Cette réforme était défendue par les associations d’élus locaux depuis de nombreuses années. « Notre position est similaire depuis plus de 10 ans. Lorsque le même texte avait été voté pour les communes de 3 500 à 1 000 habitants en 2013, on entendait les mêmes procès en déconnexion. Finalement, tout s’est très bien passé », assure au JDD le vice-président de l’Association des Maires de France (AMF) Guy Geoffroy. « On aurait préféré que cette loi arrive plus tôt mais son adoption est une excellente nouvelle », se réjouit auprès du JDD le directeur de l’Association des maires ruraux Cédric Szabo. « Il y a un vivier de femmes dans le monde associatif rural qui laisse penser que l’incitation à s’engager dans la politique locale se réalisera », prédit-il.
« Cette loi va me handicaper… car je vais devoir trouver des hommes »

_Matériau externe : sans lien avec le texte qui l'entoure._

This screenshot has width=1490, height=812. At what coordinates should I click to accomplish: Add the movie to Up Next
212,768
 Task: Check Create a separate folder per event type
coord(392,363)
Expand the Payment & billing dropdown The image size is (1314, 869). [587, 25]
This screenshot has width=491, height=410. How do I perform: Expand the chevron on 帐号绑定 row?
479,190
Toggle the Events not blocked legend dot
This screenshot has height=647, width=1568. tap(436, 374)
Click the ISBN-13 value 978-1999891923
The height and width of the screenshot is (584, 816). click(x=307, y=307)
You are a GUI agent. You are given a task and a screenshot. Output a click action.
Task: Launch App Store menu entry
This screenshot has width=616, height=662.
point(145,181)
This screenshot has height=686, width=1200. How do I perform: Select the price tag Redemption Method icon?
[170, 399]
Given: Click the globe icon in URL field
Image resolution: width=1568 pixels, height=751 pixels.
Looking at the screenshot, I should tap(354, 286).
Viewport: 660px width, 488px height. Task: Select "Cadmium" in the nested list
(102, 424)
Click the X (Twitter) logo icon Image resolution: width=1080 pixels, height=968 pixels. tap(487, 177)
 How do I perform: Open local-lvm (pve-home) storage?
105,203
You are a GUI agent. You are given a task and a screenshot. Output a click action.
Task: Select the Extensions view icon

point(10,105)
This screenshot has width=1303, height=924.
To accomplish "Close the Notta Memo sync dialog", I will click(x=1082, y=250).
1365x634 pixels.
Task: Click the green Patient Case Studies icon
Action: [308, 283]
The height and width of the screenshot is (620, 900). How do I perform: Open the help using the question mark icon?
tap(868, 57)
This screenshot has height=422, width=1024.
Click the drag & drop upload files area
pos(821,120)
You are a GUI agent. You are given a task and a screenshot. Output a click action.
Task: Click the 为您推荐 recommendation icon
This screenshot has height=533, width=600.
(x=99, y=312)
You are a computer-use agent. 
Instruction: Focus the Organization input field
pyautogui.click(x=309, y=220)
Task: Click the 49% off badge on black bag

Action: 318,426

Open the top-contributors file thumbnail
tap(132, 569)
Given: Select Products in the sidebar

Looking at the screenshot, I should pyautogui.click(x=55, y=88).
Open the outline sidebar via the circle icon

Si de nombreux maires craignent de manquer de candidates, dans certaines communes, c’est tout le contraire. « Cette loi va me handicaper car je vais devoir trouver des hommes. Je suis maire depuis 1995 dans un village de 900 habitants et j’ai toujours eu une majorité de femmes sur mes listes », lance avec fierté l’édile de Cléden-Cap-Sizun (Finistère). « Il était temps que les législateurs franchissent le pas. Les femmes sont majoritaires en France, c’est donc normal qu’elles soient représentées dans les instances institutionnelles », ajoute-t-elle auprès du JDD. « L’incitation à la parité hommes-femmes est une tendance qui a sans doute son utilité mais n’a provoqué aucune amélioration de la place des femmes dans le monde politique. Il n’y a aucune différence par rapport aux pays qui n’ont pas légiféré à ce sujet », précise de son côté le rédacteur en chef d’Hexagone Paul Cébille.
D’autres déplorent le sens des priorités des parlementaires, alors que depuis 2020, 2 400 maires ont démissionné et 57 000 sièges de conseillers municipaux sont vacants. Dans ce sens, le texte autorise le dépôt de listes incomplètes tout en fixant un seuil minimum de candidats par liste : 5 dans les communes de moins de 100 habitants, 9 dans celles de 100 à 499 et 13 dans les villes de 500 à 999. Sûrement pas de quoi réconcilier les deux camps opposés au texte.